* DIRECTIVES *
- A) Write out the passage about Taylor's travels word for word, starting with "He made the" and going on through "Mrs. Bufleb's niece.".
- B) Extend the passage about Taylor's travels and lecturing from the point where it stops.

* SOURCE DOCUMENT *
·····

He made the journey up the Nile on a boat with a wealthy German
landowner, a Mr. Bufleb, who became to him like a brother, though he
was nearly twice the age of Taylor. Some years later the young man
married Mrs. Bufleb's niece.

When he reached Constantinople he received a letter from the managers
of the _Tribune_ suggesting that he go across Asia to Hong-Kong,
China, and join the expedition of Commodore Perry to Japan. As the
expedition would not reach Hong-Kong for some months, however, he had
time to visit his German friend and go on to London. From London he
returned through Spain and went by way of the Suez, Bombay, and
Calcutta to China, stopping on the way to view the Himalayas.

Commodore Perry made the young journalist "master's mate," and gave
him a place on the flagship. This was necessary, because no one not a
member of the navy was allowed to accompany the expedition.

There is not space to detail the wonderful sights he saw or the
interesting experiences he had. He reached New York, December 20,
1853, after an absence of more than two years, and found that in his
absence he had become almost famous. His letters in the _Tribune_ had
been read all over the country, and everybody wanted to know more of
the "great American traveler."

He at once prepared for the press three books. They were "A Journey to
Central Africa; or, Life and Landscapes from Egypt to the Negro
Kingdoms of the Nile "; "The Land of the Saracens; or, Pictures of
Palestine, Asia Minor, Sicily, and Spain"; and "A Visit to India,
China, and Japan in the Year 1853."

He had hundreds of calls to lecture; and thereafter for several years
he made lecturing his principal business. From his books and his
lectures he received large sums of money, so that before he was thirty
he had accumulated a modest fortune.

·····

* SOURCE MATERIAL *
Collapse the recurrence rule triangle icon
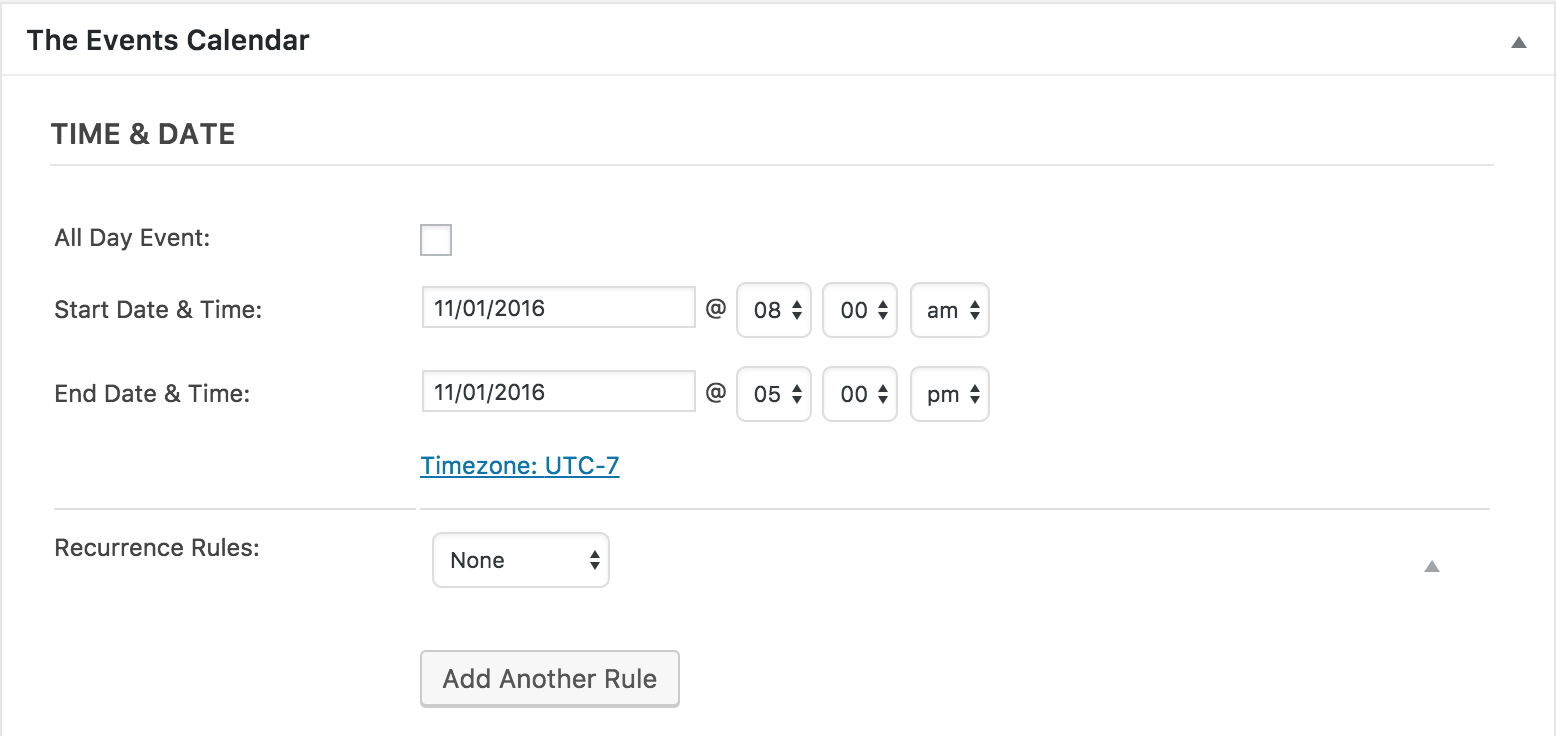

·····

* ANSWER LIST *
- A)
He made the journey up the Nile on a boat with a wealthy German
landowner, a Mr. Bufleb, who became to him like a brother, though he
was nearly twice the age of Taylor. Some years later the young man
married Mrs. Bufleb's niece.

- B)
In 1856 Bayard Taylor took his two sisters and his youngest brother to
Europe. He left them in Germany, while he himself carried out a plan
long in his mind, of visiting northern Sweden and Lapland in winter.
The following summer he visited Norway, and later published the
results of these journeys in "Northern Travel."

While in Germany, after his trip to Sweden, he became engaged to Marie
Hansen, daughter of Prof. Peter A. Hansen, the noted astronomer and
founder of Erfurt Observatory. They were married in the following
autumn, October 27, 1857.

He now hurried home with his wife and prepared to build a house and
lay out the country estate which he called Cedarcroft. The land had
belonged to one of his ancestors, and he was very proud of his fine
country house; but he found it a rather expensive enjoyment.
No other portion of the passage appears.